Pictures aside, reproduce exactly and only the lines below, starting at the one containing "You are a GUI" and ending at the last line.

►

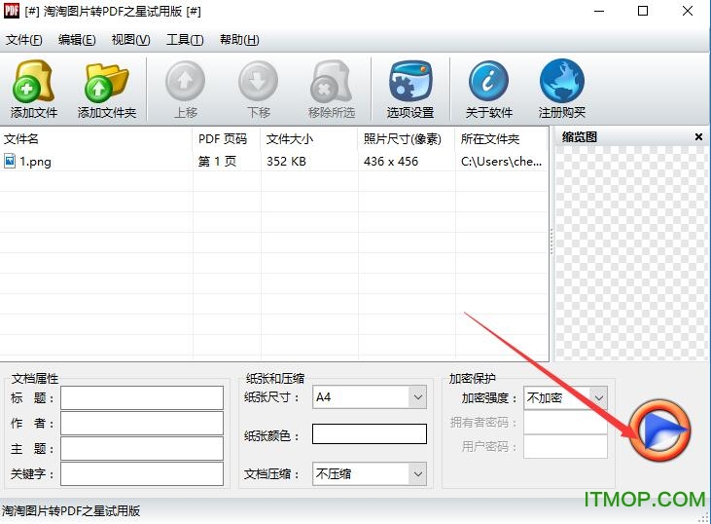
Task: Expand the 文档压缩 compression dropdown
Action: point(417,474)
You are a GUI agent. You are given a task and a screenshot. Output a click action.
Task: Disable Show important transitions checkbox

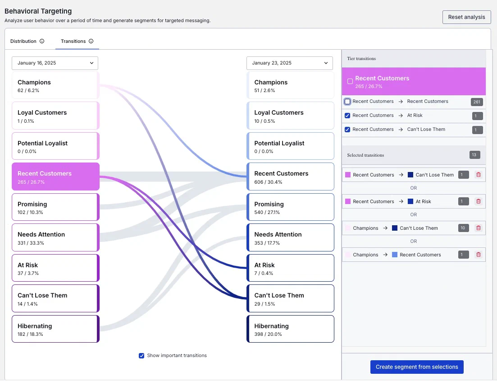click(x=141, y=356)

◄

ANSWER SPACE
You are a GUI agent. You are given a task and a screenshot. Output a click action.
Task: Disable Show important transitions checkbox

click(x=141, y=356)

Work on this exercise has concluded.